Removing Duplicate Rows in MySQL
I know you, programmer. Sometimes even you- the most gifted of all programmers to ever place their hands on a keyboard- makes a mistake. Maybe you have a script that inserts into a database and that script steps on itself and for some unexpected reason your mechanism for making sure that doesn't happen fails. So what do you do when you are left with thousands of duplicate rows in a MySQL database?
Well, you could hire a college intern or someone from Manpower to manually delete all the rows. About a thousand dollars and a week later, you realize that they too can make mistakes, and about twenty important records are missing from your database. Then your boss comes to you and says, "So, Mr. Genius programmer, where did so-and-so's personal account information go?" Damn you Manpower!
That said, here's a quick and easy way to remove duplicates from a MySQL database. Make sure you execute it all at once, and make sure you backup your duplicated garbage table before hand.

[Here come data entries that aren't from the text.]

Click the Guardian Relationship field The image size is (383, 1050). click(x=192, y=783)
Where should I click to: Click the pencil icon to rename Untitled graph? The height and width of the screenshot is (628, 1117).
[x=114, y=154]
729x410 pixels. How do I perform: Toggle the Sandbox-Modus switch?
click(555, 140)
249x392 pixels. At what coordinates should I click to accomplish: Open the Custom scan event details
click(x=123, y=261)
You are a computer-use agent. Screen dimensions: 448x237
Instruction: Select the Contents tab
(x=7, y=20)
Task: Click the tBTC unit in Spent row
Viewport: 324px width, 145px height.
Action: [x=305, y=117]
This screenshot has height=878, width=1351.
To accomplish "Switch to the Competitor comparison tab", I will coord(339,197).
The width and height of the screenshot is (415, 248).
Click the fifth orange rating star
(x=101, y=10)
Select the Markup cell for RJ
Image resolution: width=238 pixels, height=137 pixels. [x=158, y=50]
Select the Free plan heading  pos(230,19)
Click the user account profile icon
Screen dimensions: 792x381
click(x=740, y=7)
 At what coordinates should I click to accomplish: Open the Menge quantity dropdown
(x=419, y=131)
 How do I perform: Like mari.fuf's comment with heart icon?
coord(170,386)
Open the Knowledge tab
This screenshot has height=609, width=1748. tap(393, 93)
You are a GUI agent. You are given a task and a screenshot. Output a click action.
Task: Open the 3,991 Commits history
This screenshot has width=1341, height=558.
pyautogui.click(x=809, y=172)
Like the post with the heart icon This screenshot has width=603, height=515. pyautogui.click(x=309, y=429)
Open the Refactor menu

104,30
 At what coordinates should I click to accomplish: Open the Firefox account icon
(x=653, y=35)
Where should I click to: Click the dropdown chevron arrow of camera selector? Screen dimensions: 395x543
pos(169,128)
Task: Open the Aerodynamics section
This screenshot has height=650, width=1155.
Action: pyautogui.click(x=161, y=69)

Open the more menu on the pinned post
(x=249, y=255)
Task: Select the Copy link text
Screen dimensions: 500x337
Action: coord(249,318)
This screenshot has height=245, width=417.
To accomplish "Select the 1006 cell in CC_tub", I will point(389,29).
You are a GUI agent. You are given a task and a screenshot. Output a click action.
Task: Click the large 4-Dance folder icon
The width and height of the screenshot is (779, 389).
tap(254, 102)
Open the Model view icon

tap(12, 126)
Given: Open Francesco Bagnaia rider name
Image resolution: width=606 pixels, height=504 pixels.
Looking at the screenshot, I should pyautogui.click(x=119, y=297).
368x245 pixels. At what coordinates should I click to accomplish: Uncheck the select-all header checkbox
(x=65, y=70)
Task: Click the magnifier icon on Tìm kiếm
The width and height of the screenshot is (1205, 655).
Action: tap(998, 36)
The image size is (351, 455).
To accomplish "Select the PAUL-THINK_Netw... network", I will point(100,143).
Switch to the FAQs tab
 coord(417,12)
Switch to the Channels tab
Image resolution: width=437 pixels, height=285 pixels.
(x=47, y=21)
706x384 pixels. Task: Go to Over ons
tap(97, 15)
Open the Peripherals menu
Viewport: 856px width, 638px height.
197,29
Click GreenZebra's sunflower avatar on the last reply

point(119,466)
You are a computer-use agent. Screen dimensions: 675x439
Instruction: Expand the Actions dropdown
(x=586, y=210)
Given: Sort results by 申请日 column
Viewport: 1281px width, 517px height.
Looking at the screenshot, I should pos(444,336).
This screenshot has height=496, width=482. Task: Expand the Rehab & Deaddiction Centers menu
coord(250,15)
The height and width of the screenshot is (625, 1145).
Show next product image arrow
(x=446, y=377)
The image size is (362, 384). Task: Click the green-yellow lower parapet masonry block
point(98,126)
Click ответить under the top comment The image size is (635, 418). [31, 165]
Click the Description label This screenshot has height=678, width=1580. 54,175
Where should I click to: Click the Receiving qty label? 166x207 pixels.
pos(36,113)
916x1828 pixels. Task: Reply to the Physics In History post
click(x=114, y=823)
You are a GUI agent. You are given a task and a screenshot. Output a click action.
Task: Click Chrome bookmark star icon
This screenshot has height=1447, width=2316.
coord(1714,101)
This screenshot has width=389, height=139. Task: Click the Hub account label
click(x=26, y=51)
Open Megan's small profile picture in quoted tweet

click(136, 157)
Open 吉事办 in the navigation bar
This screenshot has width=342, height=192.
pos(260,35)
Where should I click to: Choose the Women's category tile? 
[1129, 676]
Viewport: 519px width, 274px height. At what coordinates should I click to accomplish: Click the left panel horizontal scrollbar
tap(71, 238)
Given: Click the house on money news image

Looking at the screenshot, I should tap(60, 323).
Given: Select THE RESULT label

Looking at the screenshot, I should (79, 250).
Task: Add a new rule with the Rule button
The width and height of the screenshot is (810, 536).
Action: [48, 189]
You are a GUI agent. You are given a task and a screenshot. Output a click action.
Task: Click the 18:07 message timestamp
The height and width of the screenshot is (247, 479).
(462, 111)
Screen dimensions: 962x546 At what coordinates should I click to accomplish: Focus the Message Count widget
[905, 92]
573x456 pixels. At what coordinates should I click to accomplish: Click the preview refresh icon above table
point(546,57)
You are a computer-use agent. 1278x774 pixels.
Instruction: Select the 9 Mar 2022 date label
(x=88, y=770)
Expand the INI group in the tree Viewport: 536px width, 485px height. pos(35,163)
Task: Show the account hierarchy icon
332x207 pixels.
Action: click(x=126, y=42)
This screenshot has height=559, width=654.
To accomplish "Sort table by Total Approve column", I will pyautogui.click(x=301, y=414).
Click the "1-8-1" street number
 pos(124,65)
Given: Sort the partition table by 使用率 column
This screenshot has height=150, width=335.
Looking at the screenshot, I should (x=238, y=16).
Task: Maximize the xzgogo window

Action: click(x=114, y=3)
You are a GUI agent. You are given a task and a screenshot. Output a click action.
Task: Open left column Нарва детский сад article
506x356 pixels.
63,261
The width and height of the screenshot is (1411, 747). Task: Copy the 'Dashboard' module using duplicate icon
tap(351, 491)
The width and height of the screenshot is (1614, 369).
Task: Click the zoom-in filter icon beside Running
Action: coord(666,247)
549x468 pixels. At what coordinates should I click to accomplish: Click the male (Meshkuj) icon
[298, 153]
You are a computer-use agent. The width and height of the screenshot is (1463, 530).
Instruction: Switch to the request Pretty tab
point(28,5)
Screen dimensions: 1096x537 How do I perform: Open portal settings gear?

INSERT INTO tblTempDoopless(pkID, strField1, strField2)
SELECT pkID, strField1, strField2
FROM tblWithDoops
GROUP BY strField1; /* this is the field that is duplicated! */
DELETE FROM tblWithDoops;
INSERT INTO tblWithDoops(pkID, strField1, strField2)
SELECT pkID, strField1, strField2
FROM tblTempDoopless;
Also, note the group by. Weird how that works. As long as you're not using concat, all the other columns seem to be the first row MySQL finds.